* [Assigned task]: Word for word, write out all of the entries that follow.

++++ Data to process

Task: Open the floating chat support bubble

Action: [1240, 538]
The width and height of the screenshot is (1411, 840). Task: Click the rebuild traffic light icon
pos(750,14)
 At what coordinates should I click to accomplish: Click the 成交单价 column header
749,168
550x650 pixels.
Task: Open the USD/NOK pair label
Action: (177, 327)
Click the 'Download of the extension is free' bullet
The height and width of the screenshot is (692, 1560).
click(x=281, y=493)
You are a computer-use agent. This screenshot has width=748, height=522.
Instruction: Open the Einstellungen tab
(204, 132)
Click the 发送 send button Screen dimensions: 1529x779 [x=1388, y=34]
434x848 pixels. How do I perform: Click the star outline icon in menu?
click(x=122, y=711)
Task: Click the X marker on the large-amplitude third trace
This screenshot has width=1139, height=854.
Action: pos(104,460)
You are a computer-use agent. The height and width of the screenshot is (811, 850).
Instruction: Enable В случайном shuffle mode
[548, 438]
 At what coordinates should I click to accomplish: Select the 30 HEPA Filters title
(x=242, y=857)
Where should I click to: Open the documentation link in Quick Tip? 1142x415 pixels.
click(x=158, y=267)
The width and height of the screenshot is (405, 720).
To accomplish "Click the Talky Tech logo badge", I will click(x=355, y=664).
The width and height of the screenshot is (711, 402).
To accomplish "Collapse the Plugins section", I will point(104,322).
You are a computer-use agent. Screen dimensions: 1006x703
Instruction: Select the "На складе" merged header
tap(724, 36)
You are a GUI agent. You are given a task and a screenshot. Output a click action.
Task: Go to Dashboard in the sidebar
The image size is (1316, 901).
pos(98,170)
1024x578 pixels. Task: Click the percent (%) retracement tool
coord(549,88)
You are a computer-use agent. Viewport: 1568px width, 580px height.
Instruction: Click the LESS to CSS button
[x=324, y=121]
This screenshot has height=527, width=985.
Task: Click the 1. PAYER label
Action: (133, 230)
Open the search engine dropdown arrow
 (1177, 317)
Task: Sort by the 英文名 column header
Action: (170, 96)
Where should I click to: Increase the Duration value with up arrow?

++++++++

* [Result]:
Task: Open the floating chat support bubble

Action: [1240, 538]
The width and height of the screenshot is (1411, 840). Task: Click the rebuild traffic light icon
pos(750,14)
 At what coordinates should I click to accomplish: Click the 成交单价 column header
749,168
550x650 pixels.
Task: Open the USD/NOK pair label
Action: (177, 327)
Click the 'Download of the extension is free' bullet
The height and width of the screenshot is (692, 1560).
click(x=281, y=493)
You are a computer-use agent. This screenshot has width=748, height=522.
Instruction: Open the Einstellungen tab
(204, 132)
Click the 发送 send button Screen dimensions: 1529x779 [x=1388, y=34]
434x848 pixels. How do I perform: Click the star outline icon in menu?
click(x=122, y=711)
Task: Click the X marker on the large-amplitude third trace
This screenshot has width=1139, height=854.
Action: pos(104,460)
You are a computer-use agent. The height and width of the screenshot is (811, 850).
Instruction: Enable В случайном shuffle mode
[548, 438]
 At what coordinates should I click to accomplish: Select the 30 HEPA Filters title
(x=242, y=857)
Where should I click to: Open the documentation link in Quick Tip? 1142x415 pixels.
click(x=158, y=267)
The width and height of the screenshot is (405, 720).
To accomplish "Click the Talky Tech logo badge", I will click(x=355, y=664).
The width and height of the screenshot is (711, 402).
To accomplish "Collapse the Plugins section", I will point(104,322).
You are a computer-use agent. Screen dimensions: 1006x703
Instruction: Select the "На складе" merged header
tap(724, 36)
You are a GUI agent. You are given a task and a screenshot. Output a click action.
Task: Go to Dashboard in the sidebar
The image size is (1316, 901).
pos(98,170)
1024x578 pixels. Task: Click the percent (%) retracement tool
coord(549,88)
You are a computer-use agent. Viewport: 1568px width, 580px height.
Instruction: Click the LESS to CSS button
[x=324, y=121]
This screenshot has height=527, width=985.
Task: Click the 1. PAYER label
Action: (133, 230)
Open the search engine dropdown arrow
 (1177, 317)
Task: Sort by the 英文名 column header
Action: (170, 96)
Where should I click to: Increase the Duration value with up arrow?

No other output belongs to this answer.